Factorial, a fundamental concept in mathematics, represents the product of all positive integers less than or equal to a given positive integer. It finds its use in various fields, from probability to algorithm analysis. In this article, you will learn how to compute the factorial of a number using a recursive function in C.

Problem Statement

Calculating the factorial of a non-negative integer n involves multiplying all positive integers from 1 up to n. Mathematically, this is denoted as n!. For instance, 5! is 5 * 4 * 3 * 2 * 1. The challenge is to implement this calculation efficiently in C, particularly using the powerful concept of recursion.

Example

Let's consider finding the factorial of 5.

5! = 5 * 4 * 3 * 2 * 1 = 120

Background & Knowledge Prerequisites

To effectively understand this solution, readers should have a basic grasp of:

• C Programming Basics: Variables, data types, input/output operations.
• Functions: How to declare, define, and call functions in C.
• Conditional Statements: Using if-else for decision-making.
• Recursion: The concept of a function calling itself, including base cases and recursive steps.

Use Cases or Case Studies

Factorials appear in a wide range of applications:

• Combinatorics and Probability: Used to calculate the number of permutations and combinations, crucial in fields like statistics and data science.
• Algorithm Analysis: Often encountered when analyzing the time complexity of certain algorithms (e.g., algorithms involving permutations).
• Series Expansions: Used in Taylor series and Maclaurin series expansions for functions like e^x or sin(x).
• Computer Science Problems: Foundation for problems like "counting paths" or "arranging items."
• Number Theory: An essential concept within the broader study of integers and their properties.

Solution Approaches

While iteration is another way to solve this, recursion offers an elegant and often more intuitive solution for problems that can be broken down into smaller, self-similar subproblems.

Approach 1: Finding Factorial using Recursion

This approach leverages the definition of factorial, where n! = n * (n-1)! and 0! = 1. The function calls itself with a smaller input until it reaches the base case, 0!.
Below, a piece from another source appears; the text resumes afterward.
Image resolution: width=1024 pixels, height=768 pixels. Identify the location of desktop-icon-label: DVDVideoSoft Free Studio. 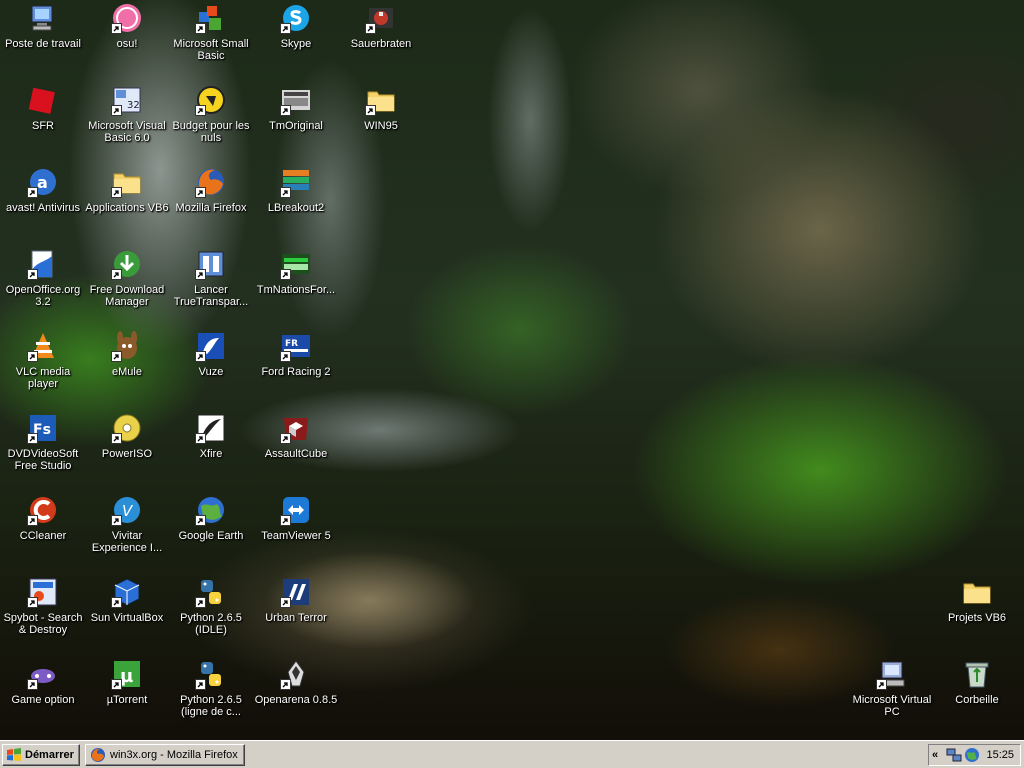
(43, 460).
// Factorial using Recursion
#include <stdio.h>

// Function to calculate factorial using recursion
long long factorial(int n) {
    // Step 1: Define the base case
    // Factorial of 0 is 1
    if (n == 0) {
        return 1;
    }
    // Step 2: Define the recursive step
    // n! = n * (n-1)!
    else {
        return (long long)n * factorial(n - 1);
    }
}

int main() {
    int num;
    long long result;

    // Step 1: Prompt the user for input
    printf("Enter a non-negative integer: ");
    scanf("%d", &num);

    // Step 2: Validate input
    if (num < 0) {
        printf("Factorial is not defined for negative numbers.\\n");
    } else {
        // Step 3: Call the recursive factorial function
        result = factorial(num);
        // Step 4: Display the result
        printf("Factorial of %d = %lld\\n", num, result);
    }

    return 0;
}

Run

Sample Output:

Enter a non-negative integer: 5
Factorial of 5 = 120

Stepwise Explanation:

1. factorial(int n) Function:

• This function is designed to compute n!. It takes an integer n as input and returns a long long to accommodate potentially large factorial values.
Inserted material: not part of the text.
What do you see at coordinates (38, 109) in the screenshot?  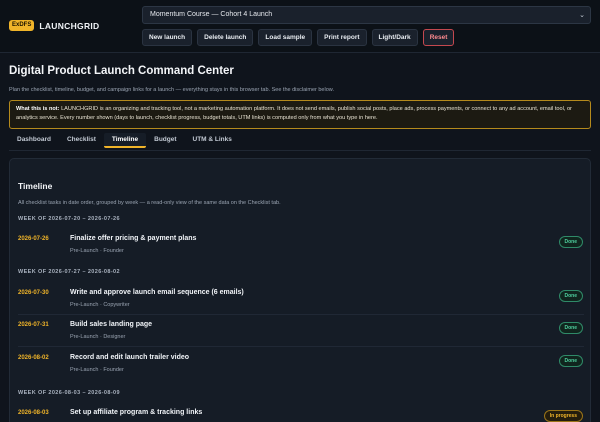 I see `disclaimer-label: What this is not:` at bounding box center [38, 109].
1. Base Case (if (n == 0)):

• The most crucial part of recursion is the base case. Without it, the function would call itself indefinitely, leading to a stack overflow.
• For factorials, the base case is 0! = 1. When n becomes 0, the function simply returns 1, stopping the recursion.
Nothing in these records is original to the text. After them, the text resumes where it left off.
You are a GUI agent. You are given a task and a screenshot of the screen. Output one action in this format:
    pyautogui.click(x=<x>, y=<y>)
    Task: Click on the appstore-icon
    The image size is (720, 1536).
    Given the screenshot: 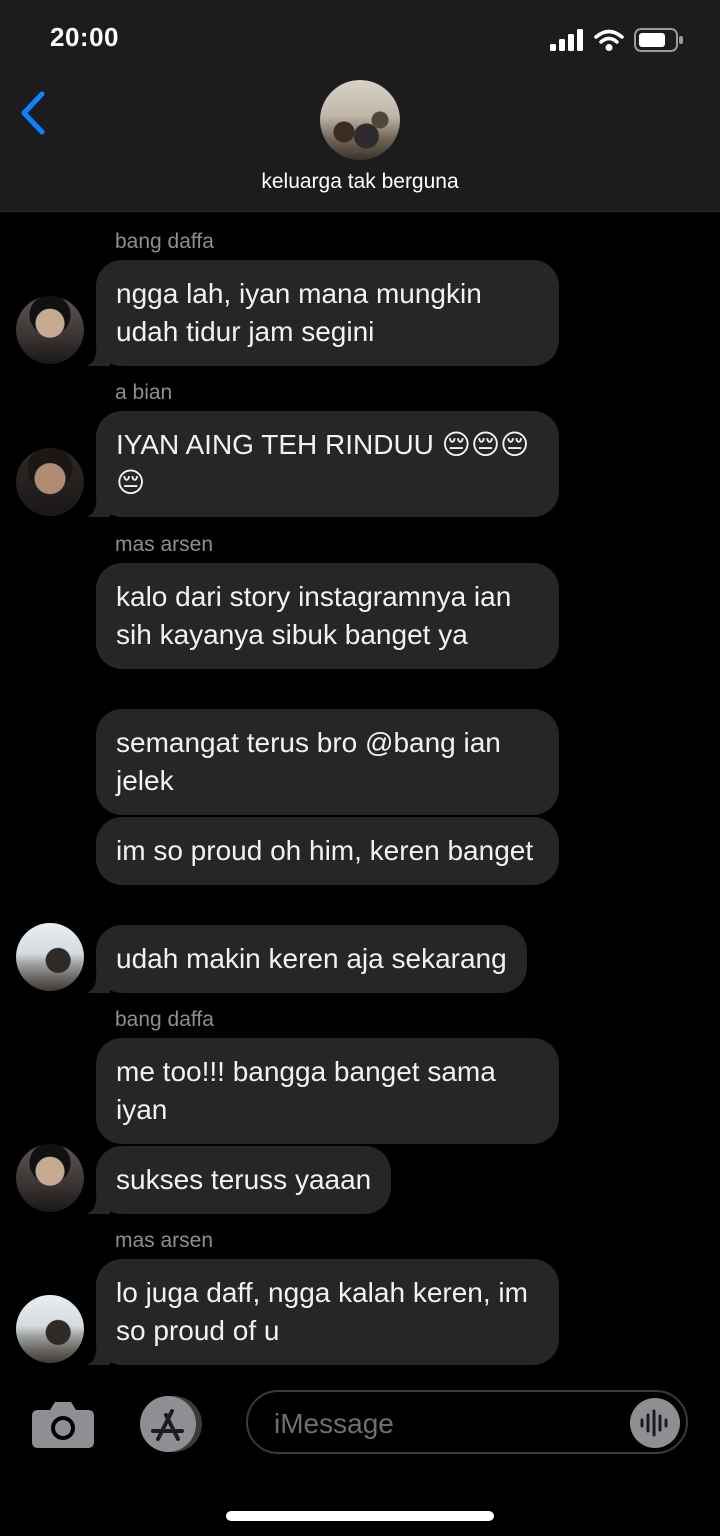 What is the action you would take?
    pyautogui.click(x=172, y=1424)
1. Recursive Step (else { return (long long)n * factorial(n - 1); }):

• If n is not 0, the function calculates n * factorial(n - 1).
• It calls itself with n - 1, effectively breaking down the problem into a smaller, identical subproblem.
• This continues until n reaches 0, at which point the base case is hit, and the results are multiplied back up the call stack.

1. main Function:

• It prompts the user to enter a non-negative integer.
• It includes basic input validation to ensure the number is not negative, as factorials are typically defined for non-negative integers.
• It then calls the factorial function with the user's input and prints the computed result. The long long specifier %lld is used for printing the result.

Conclusion

Recursion provides an elegant and concise way to solve the factorial problem in C. By defining a clear base case (0! = 1) and a recursive step (n! = n * (n-1)!), we can break down the problem into smaller, manageable parts that lead to the final solution. This method beautifully mirrors the mathematical definition of a factorial.

Summary

• Factorial (n!) is the product of all positive integers up to n.
• Recursion involves a function calling itself with a smaller input.
• A base case (e.g., 0! = 1) is essential to terminate the recursive calls.
• The recursive step (n * factorial(n - 1)) breaks the problem down.
• C's long long data type is used to handle large factorial values.
• Input validation is important to handle negative numbers, for which factorial is not conventionally defined.